:: STATED PROBLEM A ::
Answer these questions using the post about Hall plates, one answer per line, marked (i), (ii) and (iii):
(i) What kind of aircraft does the writer fly, and around which city?
(ii) Under what rotation is a Hall device built to be symmetrical so that most of its offset is eliminated?
(iii) Over current measurements in how many directions of symmetry does the writer say to average?
:: STATED PROBLEM B ::
Reproduce the part of the post about Hall plates that opens with the words containing "I have a little" and closes with "intersection and such.".
━━ EXTRACT TO READ ━━
Buenos Dias thechopper,

interesting coincidence that you ask this question right now ...

I have a little experience with spinning current Hall plates, but it's been quite a while ... these days I don't deal much with choppers, but fly fixed wing aircraft around San Diego, BARET.... intersection and such.
It would be interesting to stuff a CMOS Hall sensor compass with low enough offset into the wing of an airplane.
I wonder whether somebody tries to do this these days.

Anyway. I'll use your post as an excuse to look at some references, to find out about the state of the published art.

You eliminate most of the offset of a Hall device by building a device symmetrical under 90 degree rotation, and by measuring the Hall voltage in two perpendicular directions by interchanging drive and sense terminals.

From there, it's relatively straightforward (mostly, you need a few more switches) to reverse the drive direction also, and average over current measurements in all 4 directions of symmetry.
━━━
━━ DATA ━━
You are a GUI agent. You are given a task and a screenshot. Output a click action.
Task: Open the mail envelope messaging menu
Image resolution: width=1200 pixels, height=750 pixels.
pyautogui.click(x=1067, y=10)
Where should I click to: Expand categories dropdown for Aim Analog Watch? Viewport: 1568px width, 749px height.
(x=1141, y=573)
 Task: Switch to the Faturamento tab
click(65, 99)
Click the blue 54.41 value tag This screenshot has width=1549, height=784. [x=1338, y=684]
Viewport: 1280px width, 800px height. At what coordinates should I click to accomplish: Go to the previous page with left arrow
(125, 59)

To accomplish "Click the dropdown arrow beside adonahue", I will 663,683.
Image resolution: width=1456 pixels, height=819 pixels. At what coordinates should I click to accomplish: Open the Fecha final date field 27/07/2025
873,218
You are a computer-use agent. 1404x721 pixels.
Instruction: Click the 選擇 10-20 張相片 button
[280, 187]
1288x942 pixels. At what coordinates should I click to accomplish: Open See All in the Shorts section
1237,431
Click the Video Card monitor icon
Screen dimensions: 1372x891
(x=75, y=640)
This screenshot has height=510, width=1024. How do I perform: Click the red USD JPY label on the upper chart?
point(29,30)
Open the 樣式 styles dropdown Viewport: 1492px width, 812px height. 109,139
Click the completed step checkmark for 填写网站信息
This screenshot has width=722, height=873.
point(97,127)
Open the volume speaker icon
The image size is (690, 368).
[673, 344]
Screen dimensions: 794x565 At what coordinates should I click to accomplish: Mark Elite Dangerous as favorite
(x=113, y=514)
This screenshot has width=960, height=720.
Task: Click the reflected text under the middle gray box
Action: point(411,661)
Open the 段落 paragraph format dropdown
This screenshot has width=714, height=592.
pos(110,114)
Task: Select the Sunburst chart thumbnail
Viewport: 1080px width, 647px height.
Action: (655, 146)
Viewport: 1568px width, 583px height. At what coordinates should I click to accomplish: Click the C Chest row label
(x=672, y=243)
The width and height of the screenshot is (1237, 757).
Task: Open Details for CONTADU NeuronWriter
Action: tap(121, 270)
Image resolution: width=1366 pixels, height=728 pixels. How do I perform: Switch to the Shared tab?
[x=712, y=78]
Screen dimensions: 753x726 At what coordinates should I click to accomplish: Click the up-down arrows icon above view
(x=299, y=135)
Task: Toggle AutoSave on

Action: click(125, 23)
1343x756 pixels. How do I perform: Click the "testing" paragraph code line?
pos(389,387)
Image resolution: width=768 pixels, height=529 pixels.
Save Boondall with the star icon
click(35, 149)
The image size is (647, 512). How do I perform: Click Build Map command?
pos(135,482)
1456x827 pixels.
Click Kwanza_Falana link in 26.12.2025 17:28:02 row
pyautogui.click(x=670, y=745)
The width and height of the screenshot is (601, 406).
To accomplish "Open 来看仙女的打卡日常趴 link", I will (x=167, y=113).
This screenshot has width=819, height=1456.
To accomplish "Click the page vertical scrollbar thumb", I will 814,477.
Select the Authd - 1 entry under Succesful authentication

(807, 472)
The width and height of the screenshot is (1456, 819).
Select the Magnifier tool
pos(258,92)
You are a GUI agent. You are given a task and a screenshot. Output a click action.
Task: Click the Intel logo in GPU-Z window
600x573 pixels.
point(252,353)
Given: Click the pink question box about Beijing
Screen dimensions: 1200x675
━━━
:: REPLY A ::
(i) Fixed wing aircraft, around San Diego.
(ii) A 90 degree rotation.
(iii) 4.

:: REPLY B ::
I have a little experience with spinning current Hall plates, but it's been quite a while ... these days I don't deal much with choppers, but fly fixed wing aircraft around San Diego, BARET.... intersection and such.